Bread truck programming
As a programmer, you must always be writing your code for strangers to read, understand, and update. A clever solution that no other person can understand or modify is essentially dead code. I have heard this expressed a few different ways over the years, but my manager during my banking days referred to it as, "The bread truck problem".
You decide to enjoy the fine weather outside today with a brisk walk. As you are out and about, soaking in a little bit of sun and maybe listening to your favorite podcast about the history of World War 2, you step out to cross the street and WHAM, the bread truck of doom runs you over...
We'll hope that you make a full recovery, eventually, but what happens to the code and work you have left behind? Can someone else pick up from where you left off? If they can't, you have not done your job correctly. You didn't create a knowledgebase (in whatever form that takes) for someone else to come along and figure out what you were doing, why you were doing it, and how to continue your work.
"But Richard, I don't care what happens after the bread truck of doom has struck me down in the prime of life!" Oh, you selfish and naive person. The stranger who you are creating documentation for. That unknown future worker is you. Projects grow in scale and complexity over time, I have never worked on a code base where the customer didn't always want just one more feature. Some of those features are awesome, so you build them. Go through that cycle enough times over a long enough period of time and you will start to forget things. In six months or a year, you will end up editing or modifying code and thinking to yourself, "Which jerk wrote this?! I don't know what's going on here at all!"
That's you. You were that jerk.
From a company owner's perspective, the Bread Truck (or bus or car or whatever is culturally appropriate for you) Problem is all about being able to have a stable and productive system that he/she can hire programmers to work on.

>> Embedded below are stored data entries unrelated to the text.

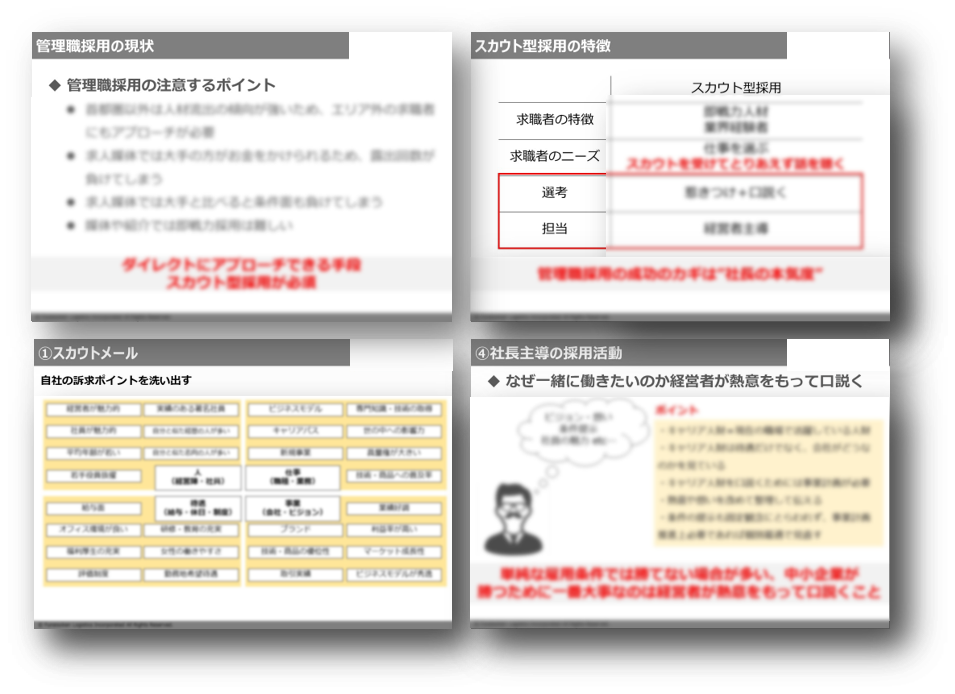Click the キャリアパス box
Image resolution: width=955 pixels, height=694 pixels.
tap(293, 431)

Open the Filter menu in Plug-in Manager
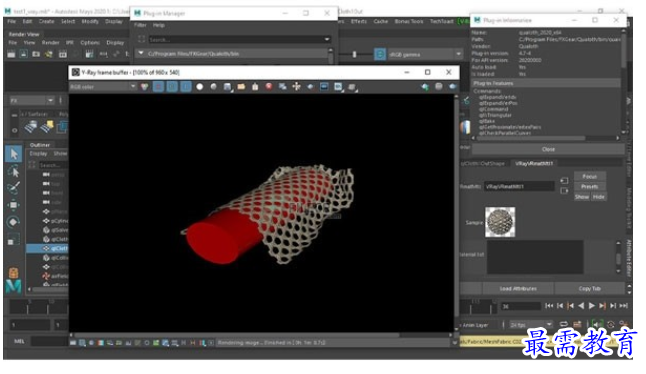click(x=140, y=25)
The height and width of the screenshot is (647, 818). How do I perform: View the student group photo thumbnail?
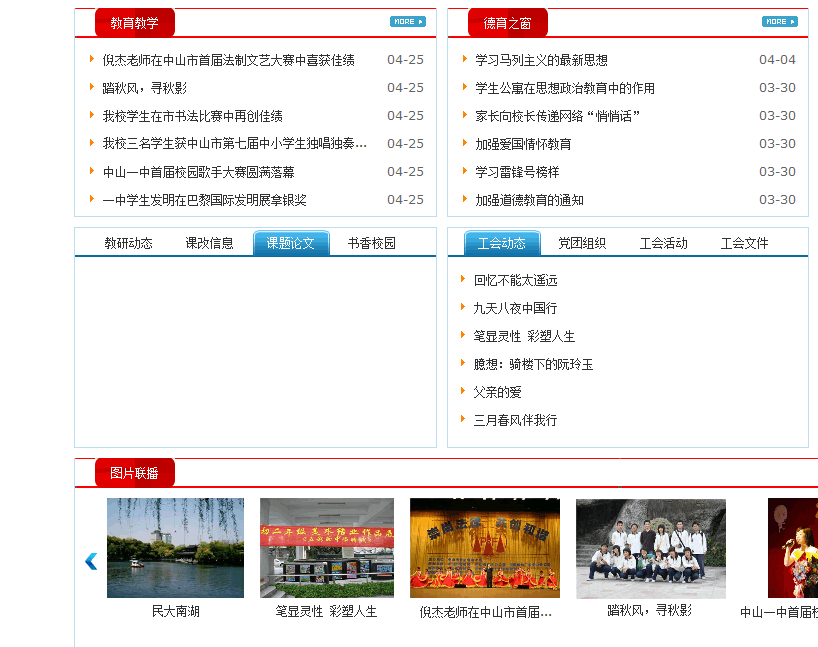pyautogui.click(x=650, y=547)
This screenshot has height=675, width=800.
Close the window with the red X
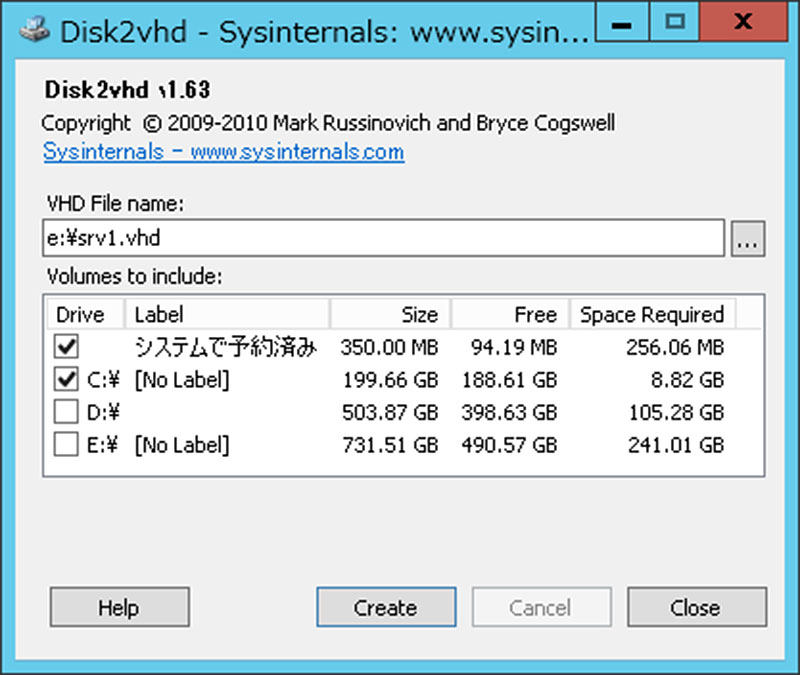pos(741,20)
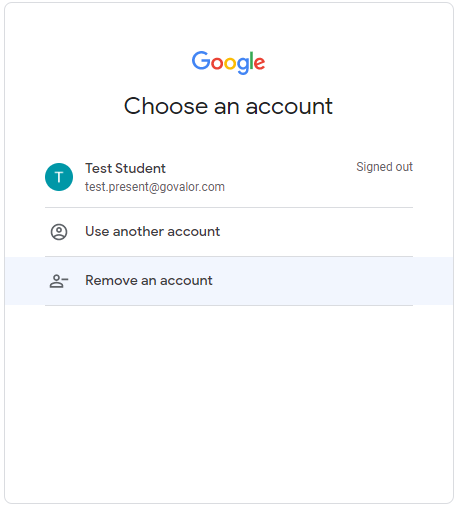Screen dimensions: 471x515
Task: Click the red first o in Google logo
Action: tap(217, 63)
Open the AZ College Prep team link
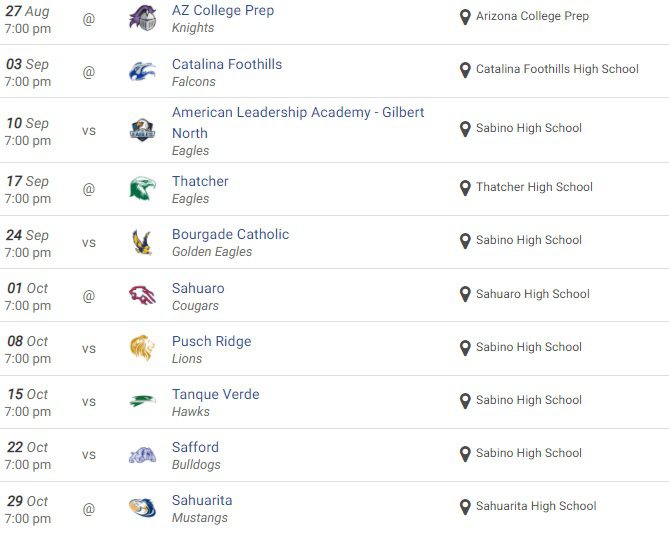Image resolution: width=669 pixels, height=533 pixels. coord(222,10)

They are (hopefully) paying you a fair salary to do this work and you need to provide a way for that to happen.
From a purely selfish perspective, you will forget what you did in this function 6 months from now if you are not interacting with it on a daily basis. Future You will not have any way of knowing who requested a change, or why. The only way Future You is not going to curse your name is to make their job easier.
- Clear coding guidelines (that you follow)
- A comprehensible system layout
- Passwords and keys (NOT your private ssh keys) in a secure location that someone in charge has access to
- Documentation where it is appropriate, enough that someone else (Future You) can come in an pick up where you left off
- A code repository where your commits give some indication about what you were doing and why (ideally, with links to the Jira case you were working)
Honestly, if you have any experience at all, you already know what you wish the programmer ahead of you had done to make your job easier. Just do that. Do it for your company, yes. But also, do it for Future You.